> [Work request] Your whole reply should be the lines from the one that contains "Task: Open the three-dot overflow menu" through the last line of the listing, copied exactly.
↓
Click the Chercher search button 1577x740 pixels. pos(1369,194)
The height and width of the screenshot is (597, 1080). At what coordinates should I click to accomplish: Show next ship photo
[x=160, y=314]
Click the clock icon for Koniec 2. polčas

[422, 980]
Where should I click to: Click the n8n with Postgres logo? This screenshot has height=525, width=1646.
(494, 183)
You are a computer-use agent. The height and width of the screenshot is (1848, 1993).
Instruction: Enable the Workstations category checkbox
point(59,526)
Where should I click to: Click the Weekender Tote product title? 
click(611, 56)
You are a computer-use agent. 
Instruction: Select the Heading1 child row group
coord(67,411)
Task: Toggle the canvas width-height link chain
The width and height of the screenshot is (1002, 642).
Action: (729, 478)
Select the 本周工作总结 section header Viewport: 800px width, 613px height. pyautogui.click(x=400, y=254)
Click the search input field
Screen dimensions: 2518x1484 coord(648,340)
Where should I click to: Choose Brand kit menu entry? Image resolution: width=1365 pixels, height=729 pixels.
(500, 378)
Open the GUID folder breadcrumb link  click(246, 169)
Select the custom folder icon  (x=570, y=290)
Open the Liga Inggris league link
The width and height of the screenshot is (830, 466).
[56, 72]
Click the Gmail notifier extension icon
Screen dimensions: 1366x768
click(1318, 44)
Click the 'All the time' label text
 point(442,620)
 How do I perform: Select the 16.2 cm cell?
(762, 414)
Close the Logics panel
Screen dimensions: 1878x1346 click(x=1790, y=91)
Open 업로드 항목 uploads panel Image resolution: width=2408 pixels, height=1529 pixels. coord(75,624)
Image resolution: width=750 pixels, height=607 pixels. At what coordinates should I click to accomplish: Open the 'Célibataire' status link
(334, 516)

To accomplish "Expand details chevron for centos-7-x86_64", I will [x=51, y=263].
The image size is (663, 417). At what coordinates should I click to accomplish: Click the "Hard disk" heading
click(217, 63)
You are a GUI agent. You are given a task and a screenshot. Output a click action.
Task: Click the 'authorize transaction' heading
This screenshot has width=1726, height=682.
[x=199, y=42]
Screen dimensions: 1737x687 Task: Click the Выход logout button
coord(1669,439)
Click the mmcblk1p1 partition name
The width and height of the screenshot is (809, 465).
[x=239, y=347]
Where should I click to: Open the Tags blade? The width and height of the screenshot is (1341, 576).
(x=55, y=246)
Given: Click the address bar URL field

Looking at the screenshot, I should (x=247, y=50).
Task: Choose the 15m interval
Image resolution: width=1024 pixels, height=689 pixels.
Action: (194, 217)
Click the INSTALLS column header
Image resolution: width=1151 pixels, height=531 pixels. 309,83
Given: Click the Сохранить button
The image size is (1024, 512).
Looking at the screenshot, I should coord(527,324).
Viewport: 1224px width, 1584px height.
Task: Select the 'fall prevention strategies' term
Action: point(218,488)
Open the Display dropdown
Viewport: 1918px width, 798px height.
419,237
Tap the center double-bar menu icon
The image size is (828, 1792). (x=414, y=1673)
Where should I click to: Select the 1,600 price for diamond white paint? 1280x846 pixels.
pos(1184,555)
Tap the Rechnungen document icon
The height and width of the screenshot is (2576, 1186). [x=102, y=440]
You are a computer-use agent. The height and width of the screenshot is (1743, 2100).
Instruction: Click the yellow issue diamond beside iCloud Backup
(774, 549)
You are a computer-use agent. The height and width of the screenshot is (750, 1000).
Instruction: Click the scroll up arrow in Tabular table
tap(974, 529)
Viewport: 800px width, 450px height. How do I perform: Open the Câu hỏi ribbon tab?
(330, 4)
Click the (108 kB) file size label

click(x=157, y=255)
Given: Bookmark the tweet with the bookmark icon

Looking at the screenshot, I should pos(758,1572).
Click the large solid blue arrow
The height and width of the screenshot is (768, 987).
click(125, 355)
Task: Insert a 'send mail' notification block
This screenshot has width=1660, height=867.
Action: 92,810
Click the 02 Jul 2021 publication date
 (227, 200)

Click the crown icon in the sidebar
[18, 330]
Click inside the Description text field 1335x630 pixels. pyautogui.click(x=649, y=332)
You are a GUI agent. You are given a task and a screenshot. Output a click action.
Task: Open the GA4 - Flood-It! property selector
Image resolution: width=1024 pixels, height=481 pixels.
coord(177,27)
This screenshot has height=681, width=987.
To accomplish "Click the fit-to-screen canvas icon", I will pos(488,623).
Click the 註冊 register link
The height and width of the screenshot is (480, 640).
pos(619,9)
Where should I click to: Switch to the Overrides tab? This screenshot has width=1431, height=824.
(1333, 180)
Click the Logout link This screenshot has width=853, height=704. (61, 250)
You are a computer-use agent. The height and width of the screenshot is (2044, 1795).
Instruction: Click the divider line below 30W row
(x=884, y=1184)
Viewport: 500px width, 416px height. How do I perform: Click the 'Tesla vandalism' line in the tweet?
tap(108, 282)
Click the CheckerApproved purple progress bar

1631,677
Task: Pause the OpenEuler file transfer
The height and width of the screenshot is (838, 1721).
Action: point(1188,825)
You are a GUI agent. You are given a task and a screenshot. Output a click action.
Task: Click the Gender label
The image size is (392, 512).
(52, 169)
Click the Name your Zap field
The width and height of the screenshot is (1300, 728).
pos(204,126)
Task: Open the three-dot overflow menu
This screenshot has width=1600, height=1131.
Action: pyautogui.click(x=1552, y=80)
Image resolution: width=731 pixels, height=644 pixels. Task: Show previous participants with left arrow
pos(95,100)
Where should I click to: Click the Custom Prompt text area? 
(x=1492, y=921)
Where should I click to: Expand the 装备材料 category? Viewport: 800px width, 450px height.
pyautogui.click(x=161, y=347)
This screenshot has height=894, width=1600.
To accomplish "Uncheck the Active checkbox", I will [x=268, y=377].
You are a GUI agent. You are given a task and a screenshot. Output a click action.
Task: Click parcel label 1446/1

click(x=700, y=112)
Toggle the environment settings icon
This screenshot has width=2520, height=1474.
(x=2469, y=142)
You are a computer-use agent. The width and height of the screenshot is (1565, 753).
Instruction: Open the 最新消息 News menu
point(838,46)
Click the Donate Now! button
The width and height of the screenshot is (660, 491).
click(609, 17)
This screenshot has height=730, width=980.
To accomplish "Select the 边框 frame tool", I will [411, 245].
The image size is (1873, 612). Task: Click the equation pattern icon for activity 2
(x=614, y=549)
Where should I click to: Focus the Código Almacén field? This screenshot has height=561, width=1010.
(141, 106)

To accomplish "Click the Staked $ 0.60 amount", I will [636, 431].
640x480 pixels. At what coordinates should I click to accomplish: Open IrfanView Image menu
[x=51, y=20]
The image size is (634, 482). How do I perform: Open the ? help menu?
↑
> [Task output]
Task: Open the three-dot overflow menu
This screenshot has width=1600, height=1131.
Action: pyautogui.click(x=1552, y=80)
Image resolution: width=731 pixels, height=644 pixels. Task: Show previous participants with left arrow
pos(95,100)
Where should I click to: Click the Custom Prompt text area? 
(x=1492, y=921)
Where should I click to: Expand the 装备材料 category? Viewport: 800px width, 450px height.
pyautogui.click(x=161, y=347)
This screenshot has height=894, width=1600.
To accomplish "Uncheck the Active checkbox", I will [x=268, y=377].
You are a GUI agent. You are given a task and a screenshot. Output a click action.
Task: Click parcel label 1446/1

click(x=700, y=112)
Toggle the environment settings icon
This screenshot has width=2520, height=1474.
(x=2469, y=142)
You are a computer-use agent. The width and height of the screenshot is (1565, 753).
Instruction: Open the 最新消息 News menu
point(838,46)
Click the Donate Now! button
The width and height of the screenshot is (660, 491).
click(609, 17)
This screenshot has height=730, width=980.
To accomplish "Select the 边框 frame tool", I will [411, 245].
The image size is (1873, 612). Task: Click the equation pattern icon for activity 2
(x=614, y=549)
Where should I click to: Focus the Código Almacén field? This screenshot has height=561, width=1010.
(141, 106)

To accomplish "Click the Staked $ 0.60 amount", I will [636, 431].
640x480 pixels. At what coordinates should I click to accomplish: Open IrfanView Image menu
[x=51, y=20]
The image size is (634, 482). How do I perform: Open the ? help menu?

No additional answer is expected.